Lines with "agent": copy each one from the listing below.
=====
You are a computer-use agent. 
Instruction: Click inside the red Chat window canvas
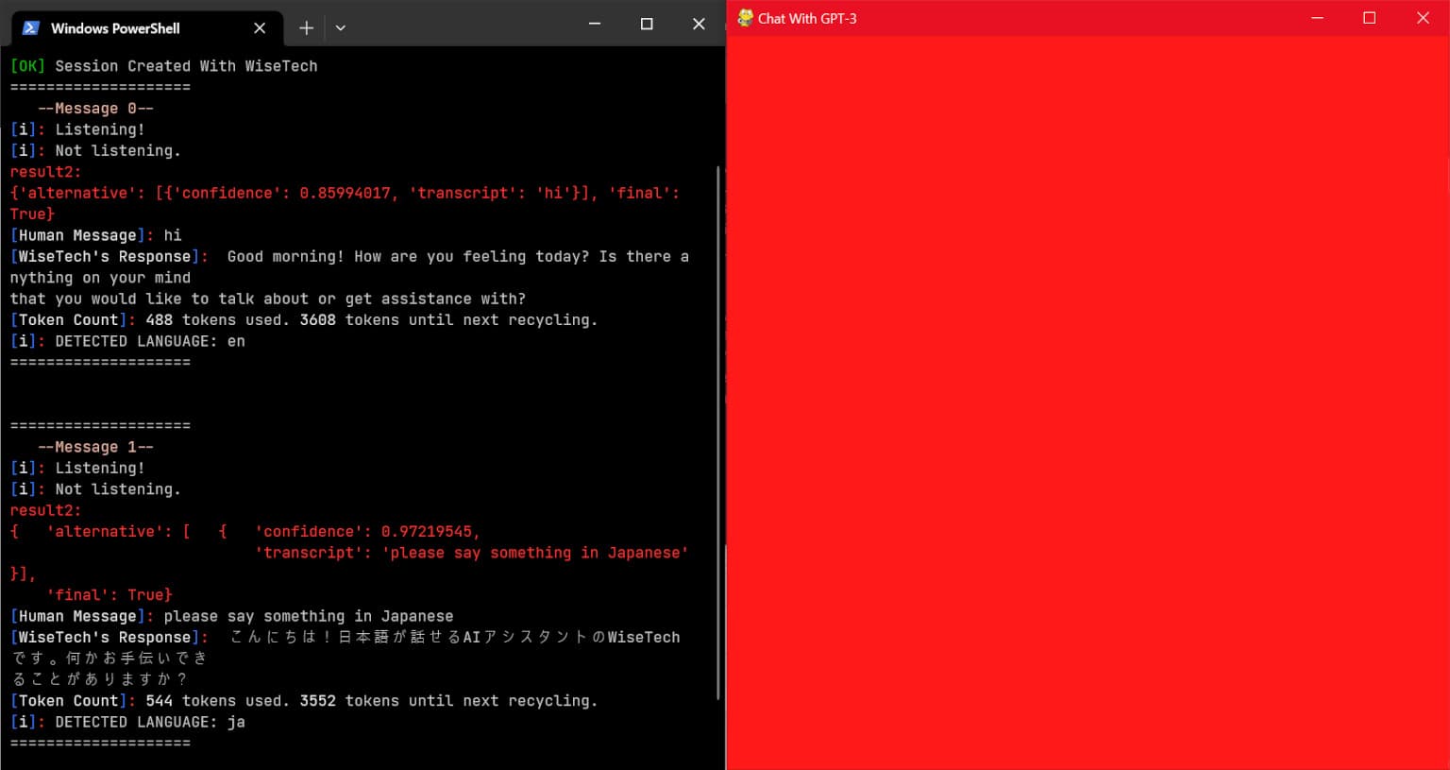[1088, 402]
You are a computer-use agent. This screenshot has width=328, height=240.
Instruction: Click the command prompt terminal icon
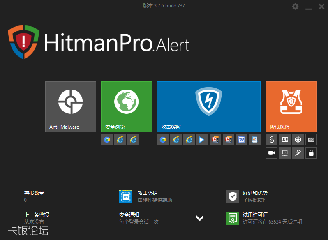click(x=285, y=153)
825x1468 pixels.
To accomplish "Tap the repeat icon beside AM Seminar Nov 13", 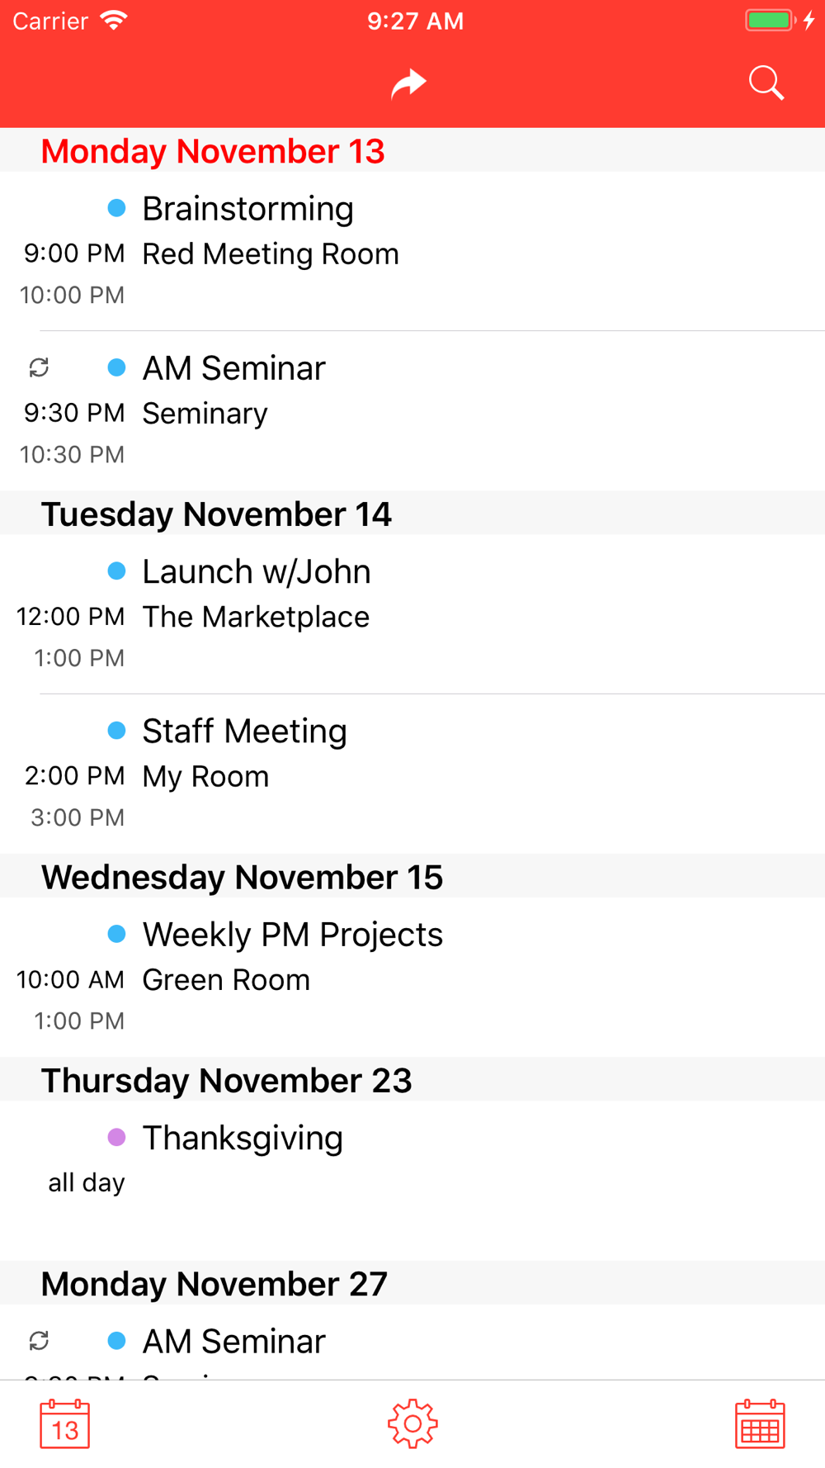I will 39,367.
=====
◆ FINISHED EXERCISE:
You are a computer-use agent. 
You are a computer-use agent. This screenshot has width=328, height=240.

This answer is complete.